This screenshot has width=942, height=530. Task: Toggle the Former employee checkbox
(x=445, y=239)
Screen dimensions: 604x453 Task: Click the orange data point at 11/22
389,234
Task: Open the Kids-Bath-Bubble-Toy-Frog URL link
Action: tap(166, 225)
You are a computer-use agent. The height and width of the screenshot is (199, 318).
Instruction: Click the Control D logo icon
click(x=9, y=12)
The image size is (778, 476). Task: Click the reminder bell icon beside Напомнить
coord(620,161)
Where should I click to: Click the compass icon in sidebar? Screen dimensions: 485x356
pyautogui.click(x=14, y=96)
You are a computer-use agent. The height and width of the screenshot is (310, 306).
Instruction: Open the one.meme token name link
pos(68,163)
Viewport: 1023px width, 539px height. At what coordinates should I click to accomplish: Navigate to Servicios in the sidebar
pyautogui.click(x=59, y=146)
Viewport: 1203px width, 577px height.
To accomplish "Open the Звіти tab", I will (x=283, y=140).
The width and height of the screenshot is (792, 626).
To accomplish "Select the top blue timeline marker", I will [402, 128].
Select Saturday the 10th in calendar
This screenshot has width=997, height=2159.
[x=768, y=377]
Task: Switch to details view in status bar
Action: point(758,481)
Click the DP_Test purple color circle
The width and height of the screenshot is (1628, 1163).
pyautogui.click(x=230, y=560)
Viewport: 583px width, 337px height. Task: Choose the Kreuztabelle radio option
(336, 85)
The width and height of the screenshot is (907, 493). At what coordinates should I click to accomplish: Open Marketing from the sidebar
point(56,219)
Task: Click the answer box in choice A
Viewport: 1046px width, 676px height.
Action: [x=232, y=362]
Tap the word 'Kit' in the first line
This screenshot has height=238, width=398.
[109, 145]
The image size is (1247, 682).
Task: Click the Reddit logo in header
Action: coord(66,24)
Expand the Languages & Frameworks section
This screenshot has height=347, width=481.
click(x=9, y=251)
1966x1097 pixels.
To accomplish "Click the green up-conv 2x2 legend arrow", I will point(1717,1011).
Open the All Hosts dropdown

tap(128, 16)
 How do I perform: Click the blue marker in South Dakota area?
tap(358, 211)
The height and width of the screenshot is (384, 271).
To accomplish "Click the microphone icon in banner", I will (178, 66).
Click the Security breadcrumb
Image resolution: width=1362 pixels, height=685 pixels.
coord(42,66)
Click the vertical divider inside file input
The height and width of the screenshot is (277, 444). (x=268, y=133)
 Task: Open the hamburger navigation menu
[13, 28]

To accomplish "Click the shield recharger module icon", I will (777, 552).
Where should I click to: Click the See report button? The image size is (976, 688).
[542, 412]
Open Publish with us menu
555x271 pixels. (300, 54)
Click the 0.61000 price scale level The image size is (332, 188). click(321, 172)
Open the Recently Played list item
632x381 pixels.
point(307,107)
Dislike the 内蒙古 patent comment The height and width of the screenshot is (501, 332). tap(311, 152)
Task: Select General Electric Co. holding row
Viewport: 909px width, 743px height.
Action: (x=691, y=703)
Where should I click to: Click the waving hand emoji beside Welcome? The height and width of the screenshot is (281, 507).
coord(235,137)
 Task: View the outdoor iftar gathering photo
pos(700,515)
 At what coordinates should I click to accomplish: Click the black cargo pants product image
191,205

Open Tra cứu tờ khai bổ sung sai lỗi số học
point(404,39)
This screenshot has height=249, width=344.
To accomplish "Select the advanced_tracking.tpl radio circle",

*Job*:
Present every line of the records above as a numbered list, leaving out the blank lines.

*Answer to the task*:
1. This screenshot has width=942, height=530. Task: Toggle the Former employee checkbox
2. (x=445, y=239)
3. Screen dimensions: 604x453 Task: Click the orange data point at 11/22
4. 389,234
5. Task: Open the Kids-Bath-Bubble-Toy-Frog URL link
6. Action: tap(166, 225)
7. You are a computer-use agent. The height and width of the screenshot is (199, 318).
8. Instruction: Click the Control D logo icon
9. click(x=9, y=12)
10. The image size is (778, 476). Task: Click the reminder bell icon beside Напомнить
11. coord(620,161)
12. Where should I click to: Click the compass icon in sidebar? Screen dimensions: 485x356
13. pyautogui.click(x=14, y=96)
14. You are a computer-use agent. The height and width of the screenshot is (310, 306).
15. Instruction: Open the one.meme token name link
16. pos(68,163)
17. Viewport: 1023px width, 539px height. At what coordinates should I click to accomplish: Navigate to Servicios in the sidebar
18. pyautogui.click(x=59, y=146)
19. Viewport: 1203px width, 577px height.
20. To accomplish "Open the Звіти tab", I will (x=283, y=140).
21. The width and height of the screenshot is (792, 626).
22. To accomplish "Select the top blue timeline marker", I will [402, 128].
23. Select Saturday the 10th in calendar
24. This screenshot has width=997, height=2159.
25. [x=768, y=377]
26. Task: Switch to details view in status bar
27. Action: point(758,481)
28. Click the DP_Test purple color circle
29. The width and height of the screenshot is (1628, 1163).
30. pyautogui.click(x=230, y=560)
31. Viewport: 583px width, 337px height. Task: Choose the Kreuztabelle radio option
32. (336, 85)
33. The width and height of the screenshot is (907, 493). At what coordinates should I click to accomplish: Open Marketing from the sidebar
34. point(56,219)
35. Task: Click the answer box in choice A
36. Viewport: 1046px width, 676px height.
37. Action: [x=232, y=362]
38. Tap the word 'Kit' in the first line
39. This screenshot has height=238, width=398.
40. [109, 145]
41. The image size is (1247, 682).
42. Task: Click the Reddit logo in header
43. Action: coord(66,24)
44. Expand the Languages & Frameworks section
45. This screenshot has height=347, width=481.
46. click(x=9, y=251)
47. 1966x1097 pixels.
48. To accomplish "Click the green up-conv 2x2 legend arrow", I will point(1717,1011).
49. Open the All Hosts dropdown
50. tap(128, 16)
51.  How do I perform: Click the blue marker in South Dakota area?
52. tap(358, 211)
53. The height and width of the screenshot is (384, 271).
54. To accomplish "Click the microphone icon in banner", I will (178, 66).
55. Click the Security breadcrumb
56. Image resolution: width=1362 pixels, height=685 pixels.
57. coord(42,66)
58. Click the vertical divider inside file input
59. The height and width of the screenshot is (277, 444). (x=268, y=133)
60.  Task: Open the hamburger navigation menu
61. [13, 28]
62. To accomplish "Click the shield recharger module icon", I will (777, 552).
63. Where should I click to: Click the See report button? The image size is (976, 688).
64. [542, 412]
65. Open Publish with us menu
66. 555x271 pixels. (300, 54)
67. Click the 0.61000 price scale level The image size is (332, 188). click(321, 172)
68. Open the Recently Played list item
69. 632x381 pixels.
70. point(307,107)
71. Dislike the 内蒙古 patent comment The height and width of the screenshot is (501, 332). tap(311, 152)
72. Task: Select General Electric Co. holding row
73. Viewport: 909px width, 743px height.
74. Action: (x=691, y=703)
75. Where should I click to: Click the waving hand emoji beside Welcome? The height and width of the screenshot is (281, 507).
76. coord(235,137)
77.  Task: View the outdoor iftar gathering photo
78. pos(700,515)
79.  At what coordinates should I click to accomplish: Click the black cargo pants product image
80. 191,205
81. Open Tra cứu tờ khai bổ sung sai lỗi số học
82. point(404,39)
83. This screenshot has height=249, width=344.
84. To accomplish "Select the advanced_tracking.tpl radio circle",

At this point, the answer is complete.